═════ PROVIDED RECORDS
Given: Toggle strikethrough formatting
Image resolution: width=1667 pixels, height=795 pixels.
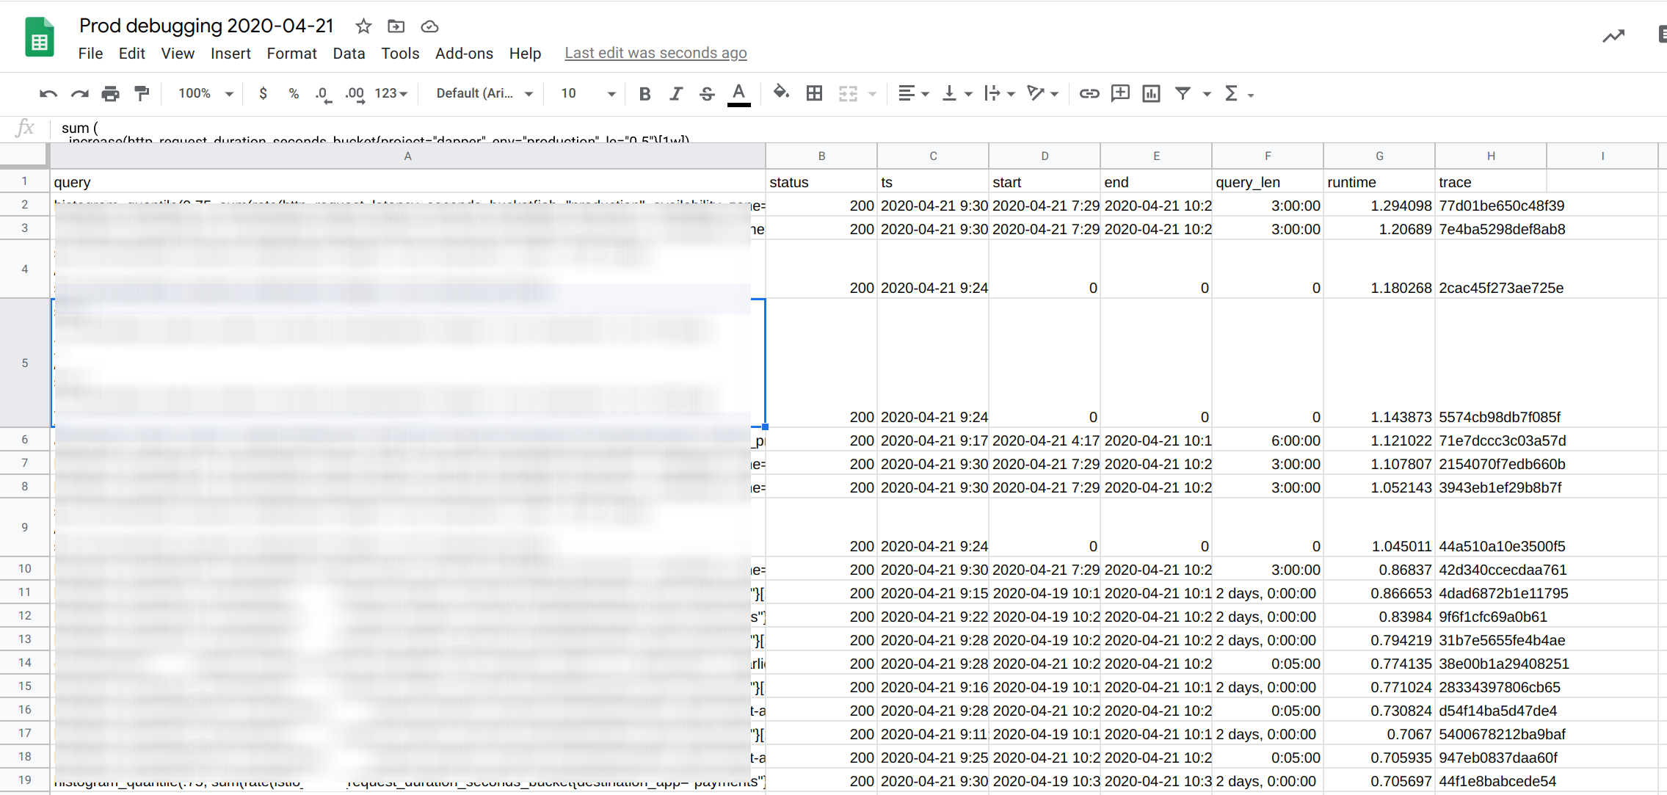Looking at the screenshot, I should click(x=707, y=93).
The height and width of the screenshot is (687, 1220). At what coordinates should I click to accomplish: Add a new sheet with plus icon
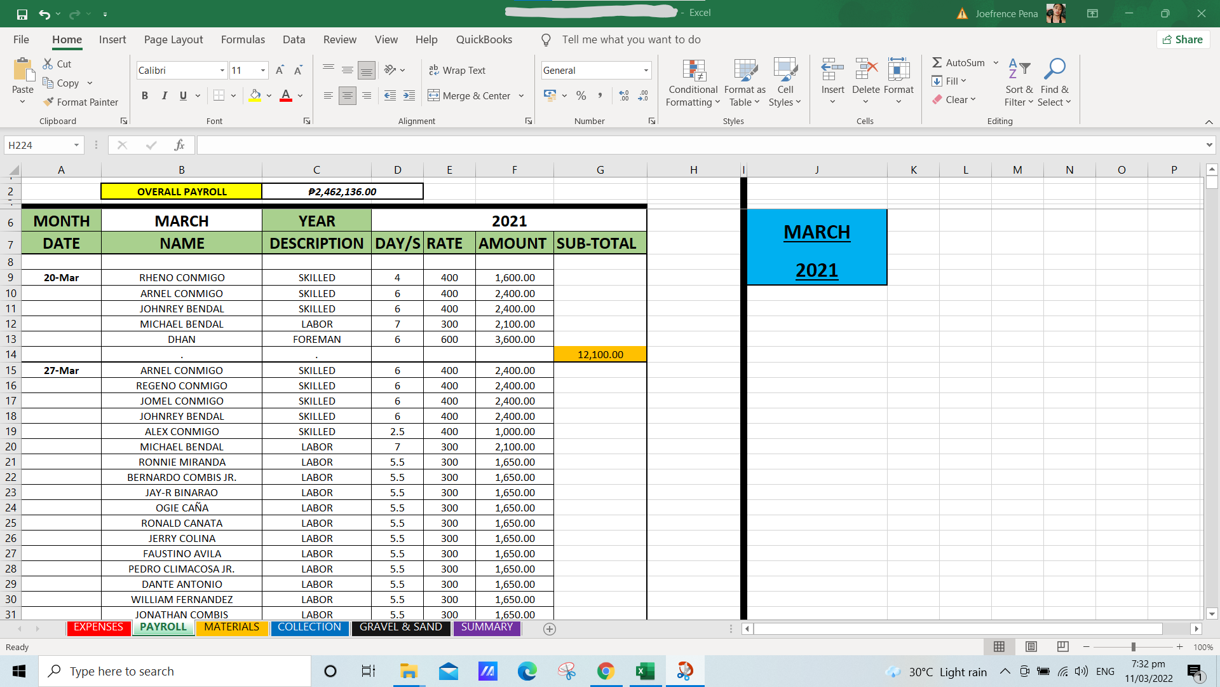pos(550,628)
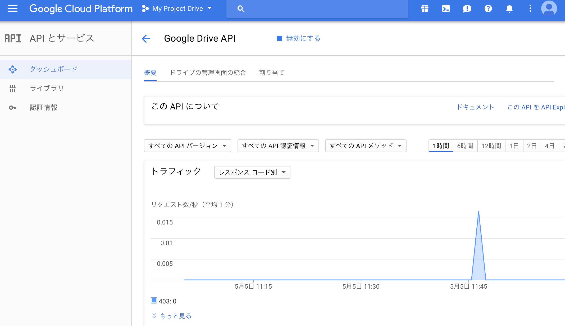Open ドライブの管理画面の統合 tab
The image size is (565, 326).
208,73
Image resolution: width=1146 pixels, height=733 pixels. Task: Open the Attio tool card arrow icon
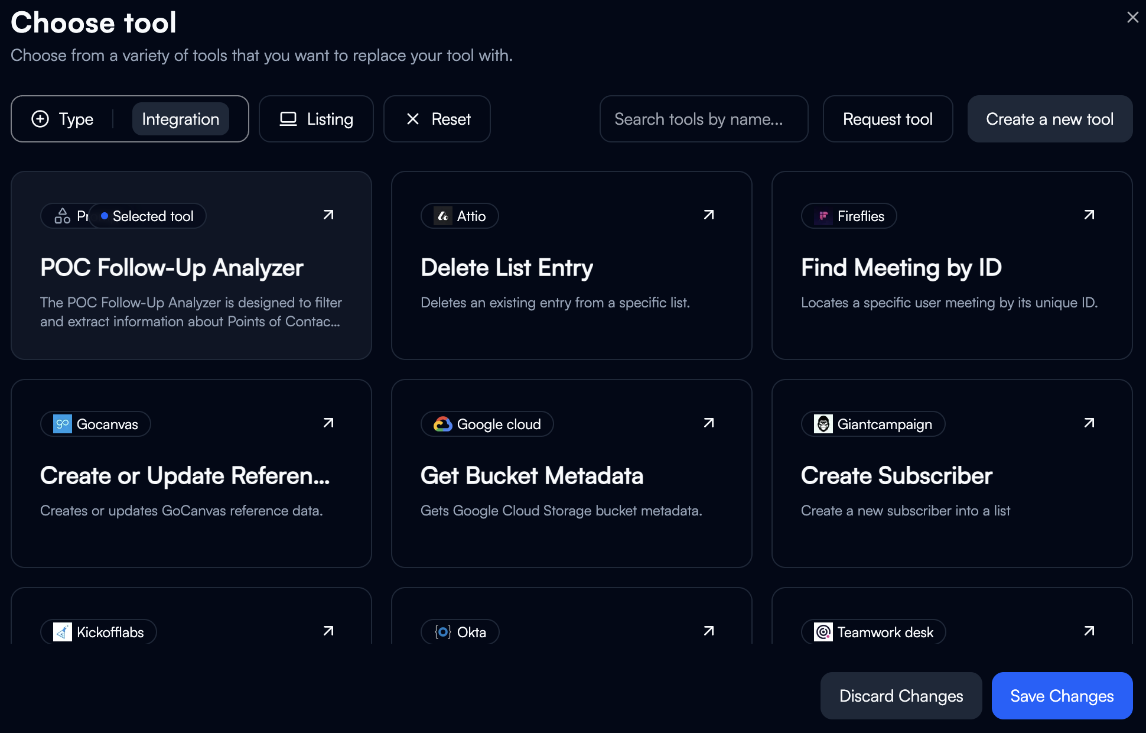(708, 215)
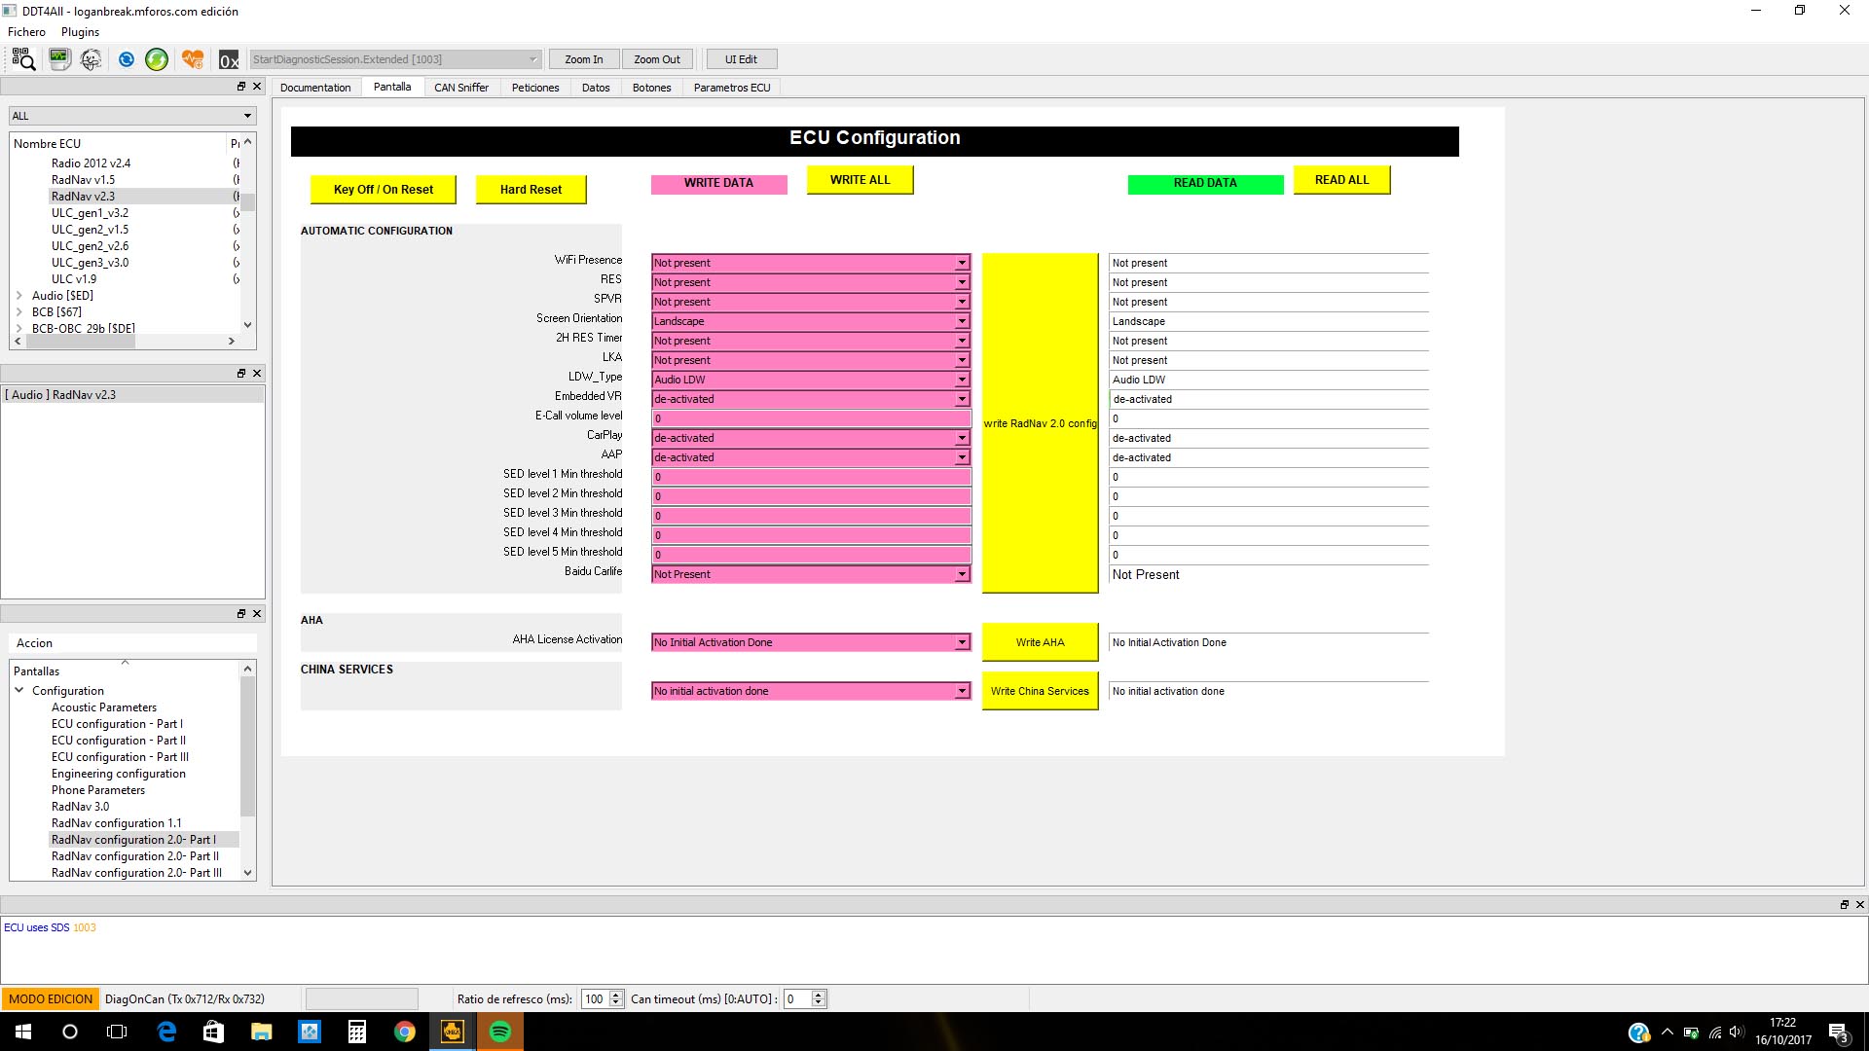Click the green circular refresh icon

(157, 59)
══════════
▸ WORK TO COMPLETE
Every line above should be transcribed word for word; leave the pictures out.

▸ RESPONSE TO THE EXERCISE
Given: Toggle strikethrough formatting
Image resolution: width=1667 pixels, height=795 pixels.
Looking at the screenshot, I should click(x=707, y=93).
The height and width of the screenshot is (687, 1220). At what coordinates should I click to accomplish: Add a new sheet with plus icon
pos(550,628)
Open ドライブの管理画面の統合 tab
The image size is (565, 326).
208,73
Image resolution: width=1146 pixels, height=733 pixels. Task: Open the Attio tool card arrow icon
(708, 215)
Click the green circular refresh icon

(157, 59)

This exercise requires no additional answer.